I have just sent out emails to the founders of IDEO, a major design firm whom I would love to work with in getting New Consciousness out into the world. Let the marketing begin. Oh, and I purposely didn’t post the first days of the year just so I didn’t feel I’d have to do it daily for the rest of my life. Maybe some day I’ll feel that way… especially since going one day at a time really wasn’t that big a deal… but not now.
I did it. That’s it. Which also happens to be the third of my three rules of life. 1. Be happy. 2. Be kind. 3. That’s it. So take that 2016. You are finally over… although your residuals will be plaguing us for at least the next four years. A Happy New Year to everyone. May it bring us all peace and joy and love and oneness, the way it was originally intended to be.
Two days to go. And if the second rule of life is… Be Kind… then at least I have tried this year. I could always try harder, of course. Next year, I will. There, that’s a commitment.
Only three more days to go till the end of the year. If, indeed, as I always claim, the first of the three rules of life is “Be happy”, then it has been a very good year. I am truly blessed.
Saw some hospice patients today. It’s amazing how I act so differently with each one… wishing them all peace and no pain and suffering but acting differently with each, playing it by ear depending on who they are and how they are handling things. Ultimately, it’s not about me. It’s a good lesson to know.
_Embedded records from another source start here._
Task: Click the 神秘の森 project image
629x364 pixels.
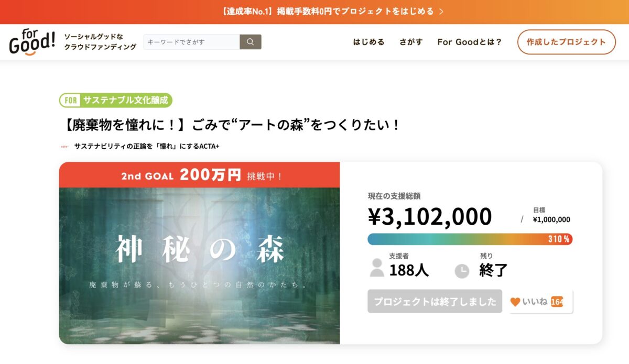Action: point(199,266)
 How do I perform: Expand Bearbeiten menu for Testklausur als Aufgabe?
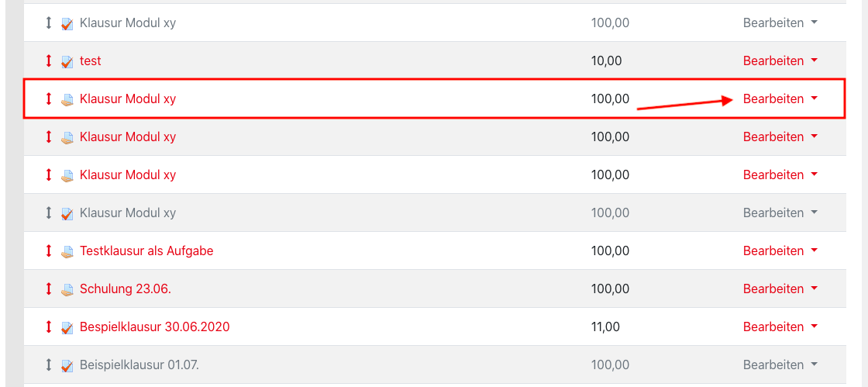[780, 251]
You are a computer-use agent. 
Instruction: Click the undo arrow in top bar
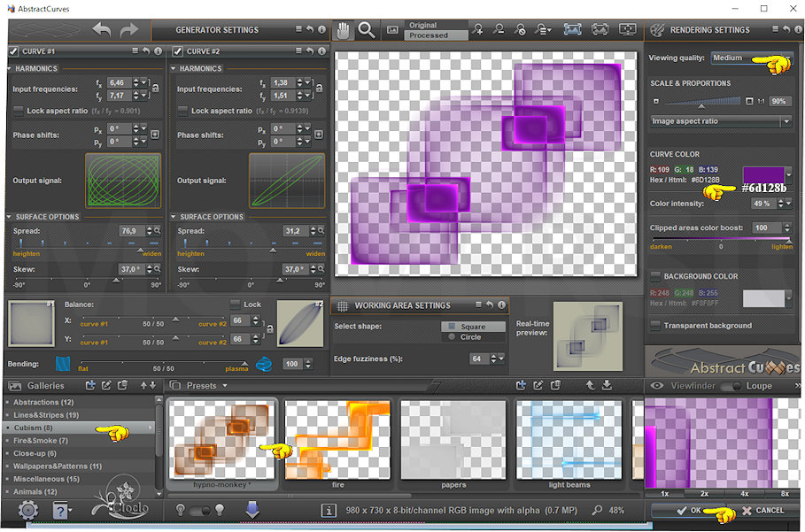102,30
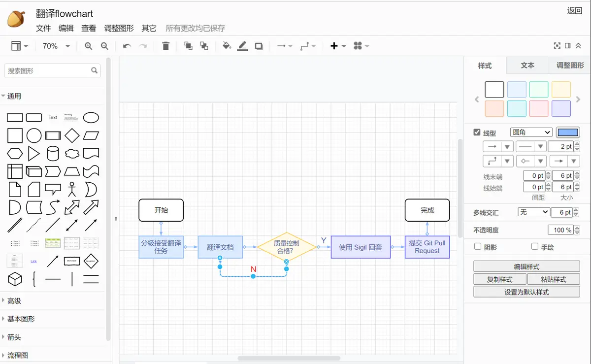Uncheck the 线型 checkbox
Screen dimensions: 591x364
pos(477,132)
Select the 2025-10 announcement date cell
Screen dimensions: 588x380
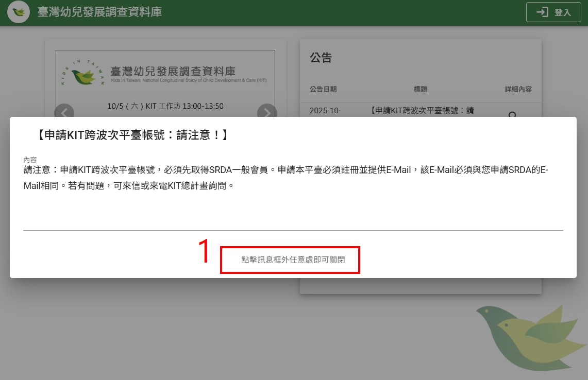(325, 111)
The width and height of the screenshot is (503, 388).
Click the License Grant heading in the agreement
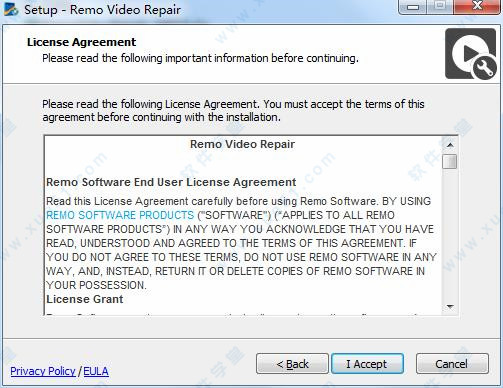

It really is amazing how something that seemed so daunting at the beginning of the year is nothing special or difficult here at the end. I do wonder if I will commit to doing this again for another year or not. If I do, that probably means blogging every day for the rest of my life rather than just one year at a time. That might not be so hard other than committing to actually saying something of value, which I certainly didn’t do this year. Don’t rush me… I’m still thinking.
Amazing. As the year is coming to an end I feel it winding down rather than coming to a climax. I’ve basically done all I can to make things happen in 2016 and what did, did, and what didn’t, didn’t. Knowing that “I” am in charge rather than little ole me sort of gets rid of any guilt for what didn’t happen… provided, of course, that I gave it a shot and didn’t just sit on my butt waiting for the goodies to fall off the tree. So, basically, I’ll keep on with the game plan in 2017 and if the Red Sea parts, great. If not, glub, glub, glub.
Merry Christmas… ho ho ho.
I can hardly believe it. Day 359 out of 366. I can still remember when it said Day 6 or Day 20 or Day 37 and I couldn’t see all the way down the road to Day 366 but I knew it would happen because I could do it one day at a time. No need to hurry. No need to rush, It will happen of its own accord. One day at a time. And now it’s virtually over, virtually done.
Just like I look into the mirror and see myself at 76. Why I can still remember looking at myself in the mirror at age 6 or age 20 or age 37. No need to hurry, no need to rush. It will happen of its own accord. One day at a time. And now its virtually over. Virtually done. It’s amazing the parallels you can see in life if you look closely enough.
My 2016 challenge to do something outside of my comfort zone was to post on this site every day for a year. And, indeed, I have, as well as writing several articles and booklets designed to get New Consciousness out of my head and onto paper (or actually onto a computer. Only an old guy like me would say ‘onto paper’.) So here’s an idea for next year. How about if at least once a week I committed to sending out the New Consciousness writings and making the contacts necessary to get them into the world? Yeah, marketing. That’s the ticket. And I’ll get a running start on 2017 by following up with IDEO this coming Monday. I really feel they are a good way to go and that one of these attempts will actually make it through. Wish me luck.